Il calo ha acceso le allerta nel mercato e ha riaperto il dibattito: semplice correzione o cambio di ciclo?


💰 Uscite istituzionali su larga scala


Gli ETF di Bitcoin negli Stati Uniti hanno registrato significative uscite di capitale, superando i 1 900 milioni USD in pochi giorni, secondo i dati di Investopedia e CoinDesk.

Questo suggerisce che parte del denaro istituzionale —che ha spinto il precedente aumento— sta prendendo profitti o riducendo l'esposizione.


📉 Fattori dietro il calo




  • Presi di profitto dopo i massimi storici.




  • Pressione macroeconomica: la Federal Reserve mantiene un tono restrittivo.




  • Liquidazioni massive: l'eccesso di leva ha provocato vendite a cascata.

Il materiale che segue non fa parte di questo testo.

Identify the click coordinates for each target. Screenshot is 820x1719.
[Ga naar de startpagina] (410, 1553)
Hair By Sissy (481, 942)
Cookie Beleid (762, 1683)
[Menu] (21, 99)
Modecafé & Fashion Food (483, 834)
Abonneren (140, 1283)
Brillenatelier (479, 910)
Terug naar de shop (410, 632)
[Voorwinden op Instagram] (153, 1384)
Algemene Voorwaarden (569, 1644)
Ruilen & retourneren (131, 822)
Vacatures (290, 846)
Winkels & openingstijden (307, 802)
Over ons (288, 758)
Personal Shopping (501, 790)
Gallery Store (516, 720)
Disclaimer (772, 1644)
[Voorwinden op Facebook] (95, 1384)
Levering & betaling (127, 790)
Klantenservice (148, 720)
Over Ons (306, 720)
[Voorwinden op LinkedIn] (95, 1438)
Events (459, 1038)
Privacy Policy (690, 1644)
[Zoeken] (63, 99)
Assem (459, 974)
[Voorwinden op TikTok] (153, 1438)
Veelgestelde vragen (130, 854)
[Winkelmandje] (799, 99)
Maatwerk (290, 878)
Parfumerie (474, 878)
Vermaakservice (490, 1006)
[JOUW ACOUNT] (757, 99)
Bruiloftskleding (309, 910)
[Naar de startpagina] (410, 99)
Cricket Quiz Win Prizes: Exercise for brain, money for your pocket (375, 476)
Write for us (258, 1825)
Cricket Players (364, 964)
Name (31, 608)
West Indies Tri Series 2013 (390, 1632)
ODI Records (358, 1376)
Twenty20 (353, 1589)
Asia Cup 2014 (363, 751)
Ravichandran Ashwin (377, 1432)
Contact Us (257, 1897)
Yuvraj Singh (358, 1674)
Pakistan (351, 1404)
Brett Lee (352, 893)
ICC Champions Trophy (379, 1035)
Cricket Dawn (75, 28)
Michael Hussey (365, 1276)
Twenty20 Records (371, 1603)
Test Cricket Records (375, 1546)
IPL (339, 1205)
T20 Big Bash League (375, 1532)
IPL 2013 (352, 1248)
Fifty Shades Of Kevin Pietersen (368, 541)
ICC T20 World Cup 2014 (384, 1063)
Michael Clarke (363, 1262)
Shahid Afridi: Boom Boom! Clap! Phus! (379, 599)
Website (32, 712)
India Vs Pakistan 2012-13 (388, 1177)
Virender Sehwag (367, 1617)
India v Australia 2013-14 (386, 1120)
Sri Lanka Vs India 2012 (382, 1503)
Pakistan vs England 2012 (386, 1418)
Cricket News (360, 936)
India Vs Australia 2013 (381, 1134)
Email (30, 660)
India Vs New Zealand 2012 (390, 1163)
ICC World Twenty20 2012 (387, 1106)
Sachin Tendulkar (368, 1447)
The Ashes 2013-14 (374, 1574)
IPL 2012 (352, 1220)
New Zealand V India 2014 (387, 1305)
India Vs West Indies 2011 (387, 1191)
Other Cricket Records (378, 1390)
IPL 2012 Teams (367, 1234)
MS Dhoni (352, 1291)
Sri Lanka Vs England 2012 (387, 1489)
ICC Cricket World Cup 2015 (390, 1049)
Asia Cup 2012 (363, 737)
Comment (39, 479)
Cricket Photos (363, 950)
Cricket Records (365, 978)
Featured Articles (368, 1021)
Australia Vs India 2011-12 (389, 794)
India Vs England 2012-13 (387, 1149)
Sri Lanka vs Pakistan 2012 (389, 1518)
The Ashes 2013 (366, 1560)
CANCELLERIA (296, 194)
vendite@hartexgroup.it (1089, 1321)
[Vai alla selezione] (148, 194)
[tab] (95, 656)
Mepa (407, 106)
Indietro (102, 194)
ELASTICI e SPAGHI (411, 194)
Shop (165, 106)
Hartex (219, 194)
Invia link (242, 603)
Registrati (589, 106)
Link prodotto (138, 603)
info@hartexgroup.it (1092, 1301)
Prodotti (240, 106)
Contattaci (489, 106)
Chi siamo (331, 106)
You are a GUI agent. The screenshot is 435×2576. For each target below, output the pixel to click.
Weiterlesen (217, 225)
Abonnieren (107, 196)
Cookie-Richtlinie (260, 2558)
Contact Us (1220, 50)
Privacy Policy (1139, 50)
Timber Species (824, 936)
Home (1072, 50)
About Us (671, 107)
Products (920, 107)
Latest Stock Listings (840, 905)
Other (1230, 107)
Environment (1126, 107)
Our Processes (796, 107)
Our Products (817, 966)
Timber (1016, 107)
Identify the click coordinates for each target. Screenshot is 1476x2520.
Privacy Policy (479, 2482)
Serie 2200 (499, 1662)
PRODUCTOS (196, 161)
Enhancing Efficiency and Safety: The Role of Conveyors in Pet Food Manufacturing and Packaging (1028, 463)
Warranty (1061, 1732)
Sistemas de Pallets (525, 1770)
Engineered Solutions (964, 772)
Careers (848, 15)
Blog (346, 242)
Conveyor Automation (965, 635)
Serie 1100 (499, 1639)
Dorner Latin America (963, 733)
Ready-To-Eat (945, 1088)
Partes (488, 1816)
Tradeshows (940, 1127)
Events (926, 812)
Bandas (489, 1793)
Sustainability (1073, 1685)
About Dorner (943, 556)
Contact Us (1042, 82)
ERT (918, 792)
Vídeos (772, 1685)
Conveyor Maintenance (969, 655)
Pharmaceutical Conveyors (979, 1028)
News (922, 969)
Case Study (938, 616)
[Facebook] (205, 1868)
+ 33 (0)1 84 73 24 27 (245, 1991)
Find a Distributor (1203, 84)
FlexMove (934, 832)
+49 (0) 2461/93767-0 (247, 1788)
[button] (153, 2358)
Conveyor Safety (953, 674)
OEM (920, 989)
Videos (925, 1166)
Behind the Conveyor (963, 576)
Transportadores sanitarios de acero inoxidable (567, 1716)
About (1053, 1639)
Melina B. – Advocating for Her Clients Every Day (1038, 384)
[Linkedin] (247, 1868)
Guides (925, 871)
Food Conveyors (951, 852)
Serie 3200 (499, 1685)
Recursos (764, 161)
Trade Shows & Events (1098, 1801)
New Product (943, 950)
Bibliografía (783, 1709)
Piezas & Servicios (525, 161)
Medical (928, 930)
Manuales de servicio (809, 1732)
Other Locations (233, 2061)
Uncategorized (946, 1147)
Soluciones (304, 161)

  • Supporto tecnico perso: i 100 000 USD non hanno resistito alla pressione di vendita.




⚠️ Cosa si aspettano gli analisti


Diversi trader segnalano che se BTC non recupera presto i 100 000 USD, potrebbe testare livelli tra 95 000 e 92 000 USD.

Tuttavia, altri vedono questa fase come una “pulizia naturale” all'interno di un ciclo rialzista più ampio.


🔍 Chiavi da osservare




  • Flusso di capitale negli ETF (se tornano gli afflussi, il rimbalzo potrebbe essere forte).




  • Volume di acquisto nelle zone di supporto.




  • Reazione del mercato ai dati macroeconomici di questa settimana.





Conclusione:

Bitcoin sta attraversando una correzione sana, sebbene intensa. Le uscite istituzionali segnano cautela, ma l'interesse al dettaglio rimane alto.

Il livello psicologico di 100 000 USD sarà fondamentale per definire se questa caduta è stata solo una pausa… o l'inizio di qualcosa di più grande.